We will discuss leased vehicles in the “Rent or Lease” section.
Commissions & Fees
Commissions and fees are paid to individuals for helping you on a contractual basis. Unlike employees, business owners who pay people on commission are asked by the IRS to complete a form 1099 Miscellaneous Income and mail it to the individual and to the Internal Revenue Service. This exercise gives the individual a record of how much you paid them during the year, and it lets the IRS know that the individual had income during the year. For example: If you pay a neighbor for referring other neighbors to the business, the amounts paid to the first neighbor are deductible as commissions. In this case, you must fill out and mail a 1099 Miscellaneous Income to the neighbor and to the IRS, but only if you paid the neighbor $600 or more. If you paid him/her under $600 then you need only keep a copy of the checks and invoices, which you will create at the time of payment.
Depreciation
Depletion is used for petroleum and similar products and does not apply to ordinary businesses. However depreciation is the ability to make wear and tear deductions on equipment, machinery and other fixed assets that we purchase. This topic can get very complicated, with all of the different methods of depreciation. Therefore, I will only give you the basics.

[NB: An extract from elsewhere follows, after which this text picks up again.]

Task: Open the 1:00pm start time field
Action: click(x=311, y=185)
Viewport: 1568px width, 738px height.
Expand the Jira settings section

If you use the actual costs for your automobile expenses as discussed in an earlier section, then you may depreciate your automobile over a 5-year period. You will be limited in the amount of depreciation that you are allowed if you have a “luxury” automobile, per the IRS.
If you purchase computers, furniture, equipment and similar items during the year and you use them 100% for business purposes, you are allowed to deduct 100% of the cost of these items, up to $25,000 in the current year. You must use these items 100% for business per Internal Revenue Code Section 179. If you use the items less than 100% in the business you may deduct only the business use percentage. You need to keep written records of your personal verses business use of these items to justify your deduction.

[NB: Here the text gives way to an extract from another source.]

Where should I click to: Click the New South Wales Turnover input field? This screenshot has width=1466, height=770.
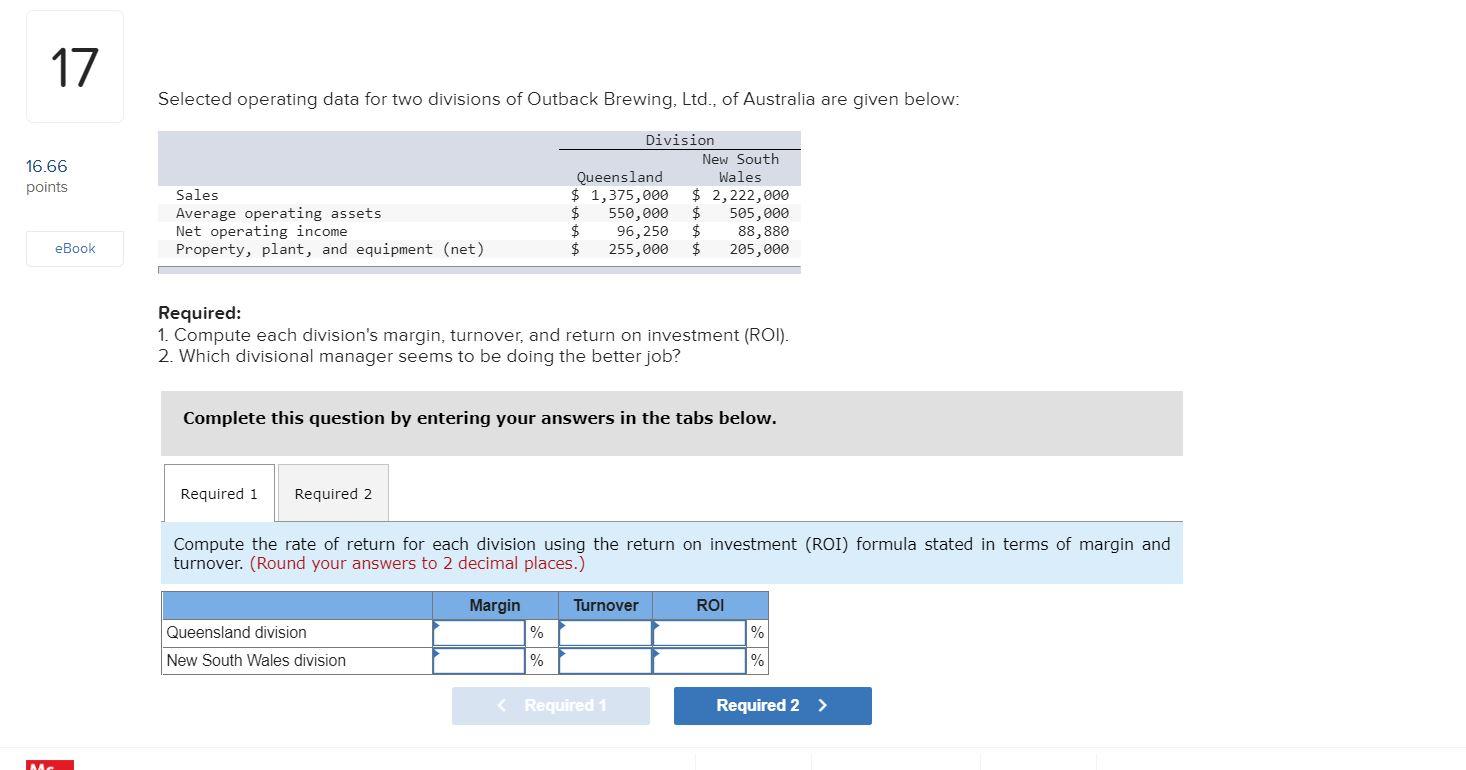pyautogui.click(x=605, y=660)
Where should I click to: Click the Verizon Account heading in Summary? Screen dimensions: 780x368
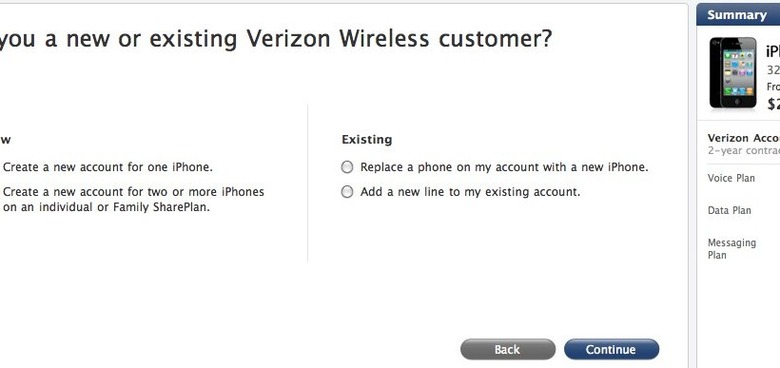click(x=744, y=138)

If you already owned real property (real estate) and converted it to business use when you started your business, you may depreciate it over a 5-year period at the lower of cost or current value. However, when you sell the property you will have to deduct that depreciation from the original cost of the p
roperty, giving you a larger gain on which to pay taxes. For more on depreciation and depreciation methods you can visit the IRS website.
Employee Benefit Programs
Most home-based businesses do not have employees and this section will not apply. However, remember that if you hire employees and you remain a Schedule C business instead of incorporating you can expense some health care and other benefits paid to them, in addition to their salary. This is the case even if the employees are family members.
Insurance
You may have insurance on your business in your home. This is an additional waiver that you purchase from your homeowners insurance company for your business equipment. You may also deduct the portion of your regular home insurance that applies to the office in your home. We will discuss “expenses for business use of your home” in a later section.
Interest
You may obtain a business loan and deduct the interest for that loan in this section. You may also deduct a portion of your mortgage interest here. When deducting mortgage interest, you must determine the percentage of space used for your business and deduct only that amount. We will discuss “expenses for business use of your home” in a later section.
Legal & Professional Services
In this section you can deduct tax return preparation fees, legal research done for your business, professional word processing and other services. Make sure that you obtain invoices from the individuals rendering these services.